▶ À faire
1) D'après le texte étudié, chez quel éditeur et en quelle année Carbone modifié de Richard Morgan a-t-il paru ?
2) Recopiez le passage du texte étudié qui va de « Alors de temps » jusqu'à « Morgan (Bragelonne, 2003). » inclus.

▶ Texte étudié
Au final, Dimension E. C. Tubb 2 s'avère être comme toutes les anthologies: inégale. Mais les bons récits qu'elle contient justifient qu'on s'y intéresse. 

Richard Morgan - Carbone modifié

Morgan1.jpgJe souffre d'un retard monstrueux, concernant la science-fiction contemporaine, avec tout ce que j'ai déjà à lire de livres stockés depuis plus de vingt ans parfois, en attendant d'être lus. 

Alors de temps en temps, j'essaie tout de même de combler mes lacunes, et cette fois-ci, c'est tombé sur Carbone modifié de Richard Morgan (Bragelonne, 2003). 

Takeshi Kovacs est un ancien des Corps diplomatiques, le bras armé du Protectorat des Nations Unis, une troupe d'élite capable d'effectuer sans remords toutes les basses œuvres. Mais une fois libéré du service, Kovacs n'a rien trouvé de mieux que de tremper dans diverses affaires sulfureuse, la dernière se terminant par sa mort et celle de Sarah, sa compagne et associée.

▶ Données
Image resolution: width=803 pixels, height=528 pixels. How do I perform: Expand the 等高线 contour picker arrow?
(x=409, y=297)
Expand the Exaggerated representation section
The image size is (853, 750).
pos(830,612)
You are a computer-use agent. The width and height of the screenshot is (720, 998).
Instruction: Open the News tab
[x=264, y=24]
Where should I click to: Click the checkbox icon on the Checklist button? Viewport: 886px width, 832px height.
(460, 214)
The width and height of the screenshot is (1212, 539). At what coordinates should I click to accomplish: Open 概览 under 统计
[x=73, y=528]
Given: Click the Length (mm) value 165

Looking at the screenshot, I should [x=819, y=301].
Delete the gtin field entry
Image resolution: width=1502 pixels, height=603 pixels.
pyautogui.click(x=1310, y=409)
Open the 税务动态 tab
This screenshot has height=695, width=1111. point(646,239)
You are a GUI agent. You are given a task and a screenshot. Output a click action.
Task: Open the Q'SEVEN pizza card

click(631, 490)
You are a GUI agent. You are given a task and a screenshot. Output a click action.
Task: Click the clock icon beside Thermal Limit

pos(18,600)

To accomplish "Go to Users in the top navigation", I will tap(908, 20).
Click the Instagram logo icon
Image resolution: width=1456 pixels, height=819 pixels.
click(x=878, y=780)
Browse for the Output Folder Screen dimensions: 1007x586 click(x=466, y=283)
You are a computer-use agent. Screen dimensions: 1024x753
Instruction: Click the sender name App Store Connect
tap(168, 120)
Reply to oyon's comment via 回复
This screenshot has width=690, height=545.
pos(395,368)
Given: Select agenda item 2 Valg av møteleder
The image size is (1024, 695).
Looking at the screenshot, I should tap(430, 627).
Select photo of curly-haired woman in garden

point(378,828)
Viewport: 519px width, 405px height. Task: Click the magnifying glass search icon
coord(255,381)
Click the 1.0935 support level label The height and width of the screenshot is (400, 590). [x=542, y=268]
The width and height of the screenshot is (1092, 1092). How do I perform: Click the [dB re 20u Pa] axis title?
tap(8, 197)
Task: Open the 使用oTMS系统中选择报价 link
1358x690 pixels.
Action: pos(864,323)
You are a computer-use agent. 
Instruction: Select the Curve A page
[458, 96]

▶ Corrigé
1) Chez Bragelonne, en 2003.

2)
Alors de temps en temps, j'essaie tout de même de combler mes lacunes, et cette fois-ci, c'est tombé sur Carbone modifié de Richard Morgan (Bragelonne, 2003).